■ Stored dataset items ■
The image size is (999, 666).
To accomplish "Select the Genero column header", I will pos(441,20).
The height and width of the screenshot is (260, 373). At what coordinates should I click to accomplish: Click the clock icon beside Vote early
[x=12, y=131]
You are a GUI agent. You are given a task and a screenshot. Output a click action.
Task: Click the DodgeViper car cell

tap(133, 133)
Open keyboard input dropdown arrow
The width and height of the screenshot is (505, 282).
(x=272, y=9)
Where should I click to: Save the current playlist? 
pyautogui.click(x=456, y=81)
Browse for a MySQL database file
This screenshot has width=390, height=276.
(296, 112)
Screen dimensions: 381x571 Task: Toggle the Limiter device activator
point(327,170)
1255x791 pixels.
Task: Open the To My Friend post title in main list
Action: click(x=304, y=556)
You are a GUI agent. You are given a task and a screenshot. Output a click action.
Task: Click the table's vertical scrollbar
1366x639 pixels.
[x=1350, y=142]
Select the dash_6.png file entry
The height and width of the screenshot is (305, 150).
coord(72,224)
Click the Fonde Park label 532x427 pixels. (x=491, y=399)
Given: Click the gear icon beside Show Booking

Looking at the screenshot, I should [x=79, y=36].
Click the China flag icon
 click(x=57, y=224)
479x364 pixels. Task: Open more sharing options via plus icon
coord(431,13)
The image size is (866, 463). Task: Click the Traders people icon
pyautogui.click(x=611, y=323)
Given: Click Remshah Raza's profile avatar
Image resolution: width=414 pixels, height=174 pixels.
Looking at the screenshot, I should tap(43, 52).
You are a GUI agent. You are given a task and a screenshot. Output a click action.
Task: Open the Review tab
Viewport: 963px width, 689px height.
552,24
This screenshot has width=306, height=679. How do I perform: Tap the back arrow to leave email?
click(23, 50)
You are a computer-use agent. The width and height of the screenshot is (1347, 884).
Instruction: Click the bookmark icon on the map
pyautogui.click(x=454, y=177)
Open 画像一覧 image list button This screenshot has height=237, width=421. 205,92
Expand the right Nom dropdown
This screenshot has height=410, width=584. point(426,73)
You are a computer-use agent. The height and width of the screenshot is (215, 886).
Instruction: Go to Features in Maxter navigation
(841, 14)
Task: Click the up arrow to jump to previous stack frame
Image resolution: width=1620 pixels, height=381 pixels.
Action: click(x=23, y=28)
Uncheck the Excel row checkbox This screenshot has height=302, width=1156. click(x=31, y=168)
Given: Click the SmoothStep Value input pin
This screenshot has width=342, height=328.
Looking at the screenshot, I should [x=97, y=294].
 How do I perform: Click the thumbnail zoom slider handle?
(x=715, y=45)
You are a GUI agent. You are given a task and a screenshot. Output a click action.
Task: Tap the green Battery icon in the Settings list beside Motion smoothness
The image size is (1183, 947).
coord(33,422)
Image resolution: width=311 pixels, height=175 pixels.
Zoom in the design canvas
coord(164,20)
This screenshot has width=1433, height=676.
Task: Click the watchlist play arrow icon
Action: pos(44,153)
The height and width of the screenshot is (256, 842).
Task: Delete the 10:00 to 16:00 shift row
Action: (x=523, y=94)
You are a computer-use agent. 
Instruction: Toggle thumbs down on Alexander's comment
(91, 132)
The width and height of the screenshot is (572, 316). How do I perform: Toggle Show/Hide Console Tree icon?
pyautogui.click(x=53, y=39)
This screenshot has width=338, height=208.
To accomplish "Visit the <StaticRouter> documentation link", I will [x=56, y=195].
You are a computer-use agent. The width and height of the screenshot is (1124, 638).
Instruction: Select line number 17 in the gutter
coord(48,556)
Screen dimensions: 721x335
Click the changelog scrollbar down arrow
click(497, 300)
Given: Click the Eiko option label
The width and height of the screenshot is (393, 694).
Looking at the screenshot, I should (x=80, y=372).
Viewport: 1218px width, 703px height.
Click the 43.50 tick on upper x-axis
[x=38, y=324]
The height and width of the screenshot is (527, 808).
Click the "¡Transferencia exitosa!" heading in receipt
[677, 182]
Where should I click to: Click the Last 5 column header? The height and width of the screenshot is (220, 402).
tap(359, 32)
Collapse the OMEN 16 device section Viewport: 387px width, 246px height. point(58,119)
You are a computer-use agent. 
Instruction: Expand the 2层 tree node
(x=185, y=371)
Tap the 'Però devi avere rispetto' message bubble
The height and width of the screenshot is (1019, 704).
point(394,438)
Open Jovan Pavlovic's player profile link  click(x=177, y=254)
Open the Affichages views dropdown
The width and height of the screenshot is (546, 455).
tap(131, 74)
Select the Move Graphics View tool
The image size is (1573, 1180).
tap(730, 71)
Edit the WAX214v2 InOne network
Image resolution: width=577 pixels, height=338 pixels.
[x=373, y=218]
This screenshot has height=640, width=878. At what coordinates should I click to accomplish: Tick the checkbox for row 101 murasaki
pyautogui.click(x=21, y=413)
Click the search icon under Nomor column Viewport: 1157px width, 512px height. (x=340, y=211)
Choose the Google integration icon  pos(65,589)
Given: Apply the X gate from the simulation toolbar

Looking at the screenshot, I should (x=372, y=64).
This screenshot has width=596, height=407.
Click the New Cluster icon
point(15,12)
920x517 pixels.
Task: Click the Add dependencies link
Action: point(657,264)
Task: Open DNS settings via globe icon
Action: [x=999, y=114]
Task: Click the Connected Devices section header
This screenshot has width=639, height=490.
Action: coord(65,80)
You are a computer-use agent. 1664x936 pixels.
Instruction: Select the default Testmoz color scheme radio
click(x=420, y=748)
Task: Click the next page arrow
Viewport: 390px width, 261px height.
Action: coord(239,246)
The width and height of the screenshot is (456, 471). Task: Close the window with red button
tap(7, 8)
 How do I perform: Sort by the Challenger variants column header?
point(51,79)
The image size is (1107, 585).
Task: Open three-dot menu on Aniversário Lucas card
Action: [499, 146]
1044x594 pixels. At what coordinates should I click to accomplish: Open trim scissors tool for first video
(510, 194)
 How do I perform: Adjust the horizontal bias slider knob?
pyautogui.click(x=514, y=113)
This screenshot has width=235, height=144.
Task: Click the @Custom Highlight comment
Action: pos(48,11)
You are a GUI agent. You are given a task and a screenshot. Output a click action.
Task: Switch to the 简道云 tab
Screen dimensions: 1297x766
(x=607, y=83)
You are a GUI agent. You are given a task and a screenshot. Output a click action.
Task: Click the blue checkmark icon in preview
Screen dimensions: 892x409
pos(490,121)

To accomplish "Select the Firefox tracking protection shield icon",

■ REQUIRED WORK ■
Rewrite all of the entries above with every "GUI agent" changed to "interface agent" and everything else left as it is.

■ THE SOLUTION ■
The image size is (999, 666).
To accomplish "Select the Genero column header", I will pos(441,20).
The height and width of the screenshot is (260, 373). At what coordinates should I click to accomplish: Click the clock icon beside Vote early
[x=12, y=131]
You are a interface agent. You are given a task and a screenshot. Output a click action.
Task: Click the DodgeViper car cell

tap(133, 133)
Open keyboard input dropdown arrow
The width and height of the screenshot is (505, 282).
(x=272, y=9)
Where should I click to: Save the current playlist? 
pyautogui.click(x=456, y=81)
Browse for a MySQL database file
This screenshot has width=390, height=276.
(296, 112)
Screen dimensions: 381x571 Task: Toggle the Limiter device activator
point(327,170)
1255x791 pixels.
Task: Open the To My Friend post title in main list
Action: click(x=304, y=556)
You are a interface agent. You are given a task and a screenshot. Output a click action.
Task: Click the table's vertical scrollbar
1366x639 pixels.
[x=1350, y=142]
Select the dash_6.png file entry
The height and width of the screenshot is (305, 150).
coord(72,224)
Click the Fonde Park label 532x427 pixels. (x=491, y=399)
Given: Click the gear icon beside Show Booking

Looking at the screenshot, I should [x=79, y=36].
Click the China flag icon
 click(x=57, y=224)
479x364 pixels. Task: Open more sharing options via plus icon
coord(431,13)
The image size is (866, 463). Task: Click the Traders people icon
pyautogui.click(x=611, y=323)
Given: Click Remshah Raza's profile avatar
Image resolution: width=414 pixels, height=174 pixels.
Looking at the screenshot, I should tap(43, 52).
You are a interface agent. You are given a task and a screenshot. Output a click action.
Task: Open the Review tab
Viewport: 963px width, 689px height.
552,24
This screenshot has width=306, height=679. How do I perform: Tap the back arrow to leave email?
click(23, 50)
You are a computer-use agent. The width and height of the screenshot is (1347, 884).
Instruction: Click the bookmark icon on the map
pyautogui.click(x=454, y=177)
Open 画像一覧 image list button This screenshot has height=237, width=421. 205,92
Expand the right Nom dropdown
This screenshot has height=410, width=584. point(426,73)
You are a computer-use agent. The height and width of the screenshot is (215, 886).
Instruction: Go to Features in Maxter navigation
(841, 14)
Task: Click the up arrow to jump to previous stack frame
Image resolution: width=1620 pixels, height=381 pixels.
Action: click(x=23, y=28)
Uncheck the Excel row checkbox This screenshot has height=302, width=1156. click(x=31, y=168)
Given: Click the SmoothStep Value input pin
This screenshot has width=342, height=328.
Looking at the screenshot, I should [x=97, y=294].
 How do I perform: Click the thumbnail zoom slider handle?
(x=715, y=45)
You are a interface agent. You are given a task and a screenshot. Output a click action.
Task: Tap the green Battery icon in the Settings list beside Motion smoothness
The image size is (1183, 947).
coord(33,422)
Image resolution: width=311 pixels, height=175 pixels.
Zoom in the design canvas
coord(164,20)
This screenshot has width=1433, height=676.
Task: Click the watchlist play arrow icon
Action: pos(44,153)
The height and width of the screenshot is (256, 842).
Task: Delete the 10:00 to 16:00 shift row
Action: (x=523, y=94)
You are a computer-use agent. 
Instruction: Toggle thumbs down on Alexander's comment
(91, 132)
The width and height of the screenshot is (572, 316). How do I perform: Toggle Show/Hide Console Tree icon?
pyautogui.click(x=53, y=39)
This screenshot has width=338, height=208.
To accomplish "Visit the <StaticRouter> documentation link", I will [x=56, y=195].
You are a computer-use agent. The width and height of the screenshot is (1124, 638).
Instruction: Select line number 17 in the gutter
coord(48,556)
Screen dimensions: 721x335
Click the changelog scrollbar down arrow
click(497, 300)
Given: Click the Eiko option label
The width and height of the screenshot is (393, 694).
Looking at the screenshot, I should (x=80, y=372).
Viewport: 1218px width, 703px height.
Click the 43.50 tick on upper x-axis
[x=38, y=324]
The height and width of the screenshot is (527, 808).
Click the "¡Transferencia exitosa!" heading in receipt
[677, 182]
Where should I click to: Click the Last 5 column header? The height and width of the screenshot is (220, 402).
tap(359, 32)
Collapse the OMEN 16 device section Viewport: 387px width, 246px height. point(58,119)
You are a computer-use agent. 
Instruction: Expand the 2层 tree node
(x=185, y=371)
Tap the 'Però devi avere rispetto' message bubble
The height and width of the screenshot is (1019, 704).
point(394,438)
Open Jovan Pavlovic's player profile link  click(x=177, y=254)
Open the Affichages views dropdown
The width and height of the screenshot is (546, 455).
tap(131, 74)
Select the Move Graphics View tool
The image size is (1573, 1180).
tap(730, 71)
Edit the WAX214v2 InOne network
Image resolution: width=577 pixels, height=338 pixels.
[x=373, y=218]
This screenshot has height=640, width=878. At what coordinates should I click to accomplish: Tick the checkbox for row 101 murasaki
pyautogui.click(x=21, y=413)
Click the search icon under Nomor column Viewport: 1157px width, 512px height. (x=340, y=211)
Choose the Google integration icon  pos(65,589)
Given: Apply the X gate from the simulation toolbar

Looking at the screenshot, I should (x=372, y=64).
This screenshot has width=596, height=407.
Click the New Cluster icon
point(15,12)
920x517 pixels.
Task: Click the Add dependencies link
Action: point(657,264)
Task: Open DNS settings via globe icon
Action: [x=999, y=114]
Task: Click the Connected Devices section header
This screenshot has width=639, height=490.
Action: coord(65,80)
You are a computer-use agent. 1664x936 pixels.
Instruction: Select the default Testmoz color scheme radio
click(x=420, y=748)
Task: Click the next page arrow
Viewport: 390px width, 261px height.
Action: coord(239,246)
The width and height of the screenshot is (456, 471). Task: Close the window with red button
tap(7, 8)
 How do I perform: Sort by the Challenger variants column header?
point(51,79)
The image size is (1107, 585).
Task: Open three-dot menu on Aniversário Lucas card
Action: [499, 146]
1044x594 pixels. At what coordinates should I click to accomplish: Open trim scissors tool for first video
(510, 194)
 How do I perform: Adjust the horizontal bias slider knob?
pyautogui.click(x=514, y=113)
This screenshot has width=235, height=144.
Task: Click the @Custom Highlight comment
Action: pos(48,11)
You are a interface agent. You are given a task and a screenshot. Output a click action.
Task: Switch to the 简道云 tab
Screen dimensions: 1297x766
(x=607, y=83)
You are a interface agent. You are given a task and a screenshot. Output a click action.
Task: Click the blue checkmark icon in preview
Screen dimensions: 892x409
pos(490,121)

To accomplish "Select the Firefox tracking protection shield icon",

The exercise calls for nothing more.